→ **Okuma parçası**
-- -- --

Gerçekte ise bizim gibi gelişmekte olan ülkeler için, insan sermayesi maddi sermaye kadar önemlidir. Almanya, İkinci Dünya Savaşı''ndan sonra elinde vasıflı eleman olduğu için hızla kalkındı.
Türkiye''de, AKP öncesi ve AKP döneminde Üniversiteler popülizmin birer aracı olarak kullanıldı. AKP iktidarı bir adım ileri giderek, Üniversiteleri de devlet gibi parti üniversitesi yaptı ve ideolojik tuzağa düşürdü.
Liseler teknik eğitim yerine imam hatip ağırlıklı oldu. Üniversite önünde birikimi azaltmak ve günü kurtarmak için, hem açık öğretimi hem de örgün eğitimde uzaktan eğitimi artırdılar.
Oysa ki Yüksek Öğretim yalnızca dersleri ezberlemek değildir. Öğretim üyesi ve öğrencilerin bir arada olayları ve konuları tartışmaları, öğrencilerin bilgi yanında analiz ve sentez yeteneği kazanmaları gerekir. Türkiye''de ise öteden beri örgün eğitimin, eğitim içindeki payı düşüktür.
Ön lisans ve lisans eğitimi öğrenci sayısı toplam 7. 829.148''dir. Bunların yüzde 36,8''i örgün eğitimde, yüzde 56,9''u ise açık öğretimdedir. Ön lisans ve lisans eğitiminde ise;
2021-2022 yılı ön lisansta kayıtlı öğrenci sayısı 3.250.101''dir. Bunların;
*Yüzde 24,3'' ü örgün eğitim,
*Yüzde 69,3''ü açık öğretim,
*Yüzde 5,5''i ikinci eğitim,
*Yüzde 0,9''u uzaktan eğitimdir.
Lisansta öğrenci sayısı 4.579.047''dir. Bunların,
*Yüzde 45,7''si örgün eğitim,
*Yüzde 48,1''i açık öğretim,
*Yüzde 5,5''i ikinci öğretim,
*Yüzde 0,7''si uzaktan eğitimdir.

-- -- --

→ **Gösterilen veriler**
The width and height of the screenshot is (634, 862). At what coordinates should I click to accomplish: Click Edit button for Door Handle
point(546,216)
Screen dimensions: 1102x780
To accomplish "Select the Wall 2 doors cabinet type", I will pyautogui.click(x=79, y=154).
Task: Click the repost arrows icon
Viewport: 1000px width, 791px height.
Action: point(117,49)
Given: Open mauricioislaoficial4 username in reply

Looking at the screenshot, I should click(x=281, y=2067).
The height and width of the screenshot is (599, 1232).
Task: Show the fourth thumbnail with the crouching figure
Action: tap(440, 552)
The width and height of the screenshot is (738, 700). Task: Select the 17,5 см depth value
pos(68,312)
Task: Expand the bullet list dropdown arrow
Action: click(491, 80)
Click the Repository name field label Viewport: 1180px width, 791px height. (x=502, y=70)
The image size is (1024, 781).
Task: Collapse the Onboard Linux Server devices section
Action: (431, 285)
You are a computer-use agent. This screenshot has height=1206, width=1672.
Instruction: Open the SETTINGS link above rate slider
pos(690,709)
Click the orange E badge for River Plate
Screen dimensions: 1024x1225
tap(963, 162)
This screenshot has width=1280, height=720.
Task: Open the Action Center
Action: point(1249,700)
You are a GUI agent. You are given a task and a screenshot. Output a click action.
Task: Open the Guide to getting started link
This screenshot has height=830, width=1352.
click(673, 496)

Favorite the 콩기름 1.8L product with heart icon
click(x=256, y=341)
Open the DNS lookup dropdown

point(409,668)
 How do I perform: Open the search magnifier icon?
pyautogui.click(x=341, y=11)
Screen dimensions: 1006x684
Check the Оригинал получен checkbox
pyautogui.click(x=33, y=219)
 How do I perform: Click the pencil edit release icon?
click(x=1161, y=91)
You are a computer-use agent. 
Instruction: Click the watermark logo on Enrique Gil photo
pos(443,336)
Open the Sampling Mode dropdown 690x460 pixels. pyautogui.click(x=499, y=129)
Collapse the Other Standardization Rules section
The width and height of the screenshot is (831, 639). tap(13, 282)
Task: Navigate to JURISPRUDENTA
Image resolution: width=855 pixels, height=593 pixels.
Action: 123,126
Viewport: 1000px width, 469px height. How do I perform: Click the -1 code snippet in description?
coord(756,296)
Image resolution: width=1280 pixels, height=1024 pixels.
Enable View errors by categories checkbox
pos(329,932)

-- -- --

→ **Çalışma soruları**
1) Yükseköğretimle ilgili okuma parçasına göre 2021-2022 yılında ön lisansta kayıtlı öğrenci sayısı kaçtır?
2) Yükseköğretimle ilgili okuma parçasını son cümlesinden sonra sürdürün.

→ **Cevap anahtarı**
1) 3.250.101

2)
1996 yılında, İstanbul Ticaret Odası adına, Marmara Üniversitesi Rektörü rahmetli Ömer Faruk Batırel ve ben İktisat Fakültesi Dekanı olarak; bir araştırma grubu kurduk. ''''Açık öğrenimde etkinlik'''' konulu bir araştırma yaptık. Bulduğumuz sonuç; "Açık öğretime kaydolan her 100 kişiden yalnızca 6 veya 7 kişisi eğitimi sonuna kadar götürüyor ve mezun oluyor. Bu nedenle açık öğretim kaynak israfına neden oluyor." şeklindeydi.
Son yapılan bir araştırmaya göre; 2017/2018 ders yılında açık öğretimde mezuniyet oranını yüzde 6''dır. 2013-2018 ortalaması yüzde 7''dir. (Doç. Dr. Ertuğ Can https://orcıd.org/0000-0002-0885-9042)
Açık öğretim mezunları da sıkıntı çekiyor. Çoğu firma açık öğretim mezunlarını kabul etmiyor.
Siyasi iktidar eğitime hem ideolojik çizgiden bakıyor, hem de öğrencinin bir arada olmasını istemiyor. Bu iktidar döneminde eğitim sisteminde düzelme olmayacağı açıktır.
Türkiye''nin gerçeği ise siyasi iktidarın gerçeğinden çok farklıdır.
Türkiye gerçeğinde;
1.Yüksek öğretimde reform yapılmalı, açık öğretim kaldırılmalıdır.
2.Türkiye''de 208 Üniversite var. Bunların 79''u Vakıf Üniversitesidir. Ön lisans ve yüksek lisans öğrencilerinin yüzde 92,3''ü devlet, yüzde 7,7''si Vakıf Üniversitelerine kayıtlıdır.
Bazıları hariç derslerin çoğu, dışarıdan gelenlere ders başı ücret şeklinde yapılıyor. Kadrolu öğretim üyelerine düşük maaş veriliyor. Öğretim üyeleri veya yardımcılarına memur işleri yaptırılıyor. Bu Üniversitelerin birçoğu araştırma görevlisi alıp yetiştirmiyor. Hazır öğretim üyesi almayı tercih ediyorlar. Yetmedi, bu Üniversitelerin çoğunda araştırma ve laboratuvar imkanları yetersizdir. Birkaçı hariç, Ar-Ge için yeterli kaynak ayrılmıyor. Yine Kampüs anlayışı yoktur. Apartmanlarda Üniversite kuruluyor.
3.Yüksek öğrenimde reform yapılarak, kampüsü olmayan vakıf Üniversitelerini devletleştirmek gerekir.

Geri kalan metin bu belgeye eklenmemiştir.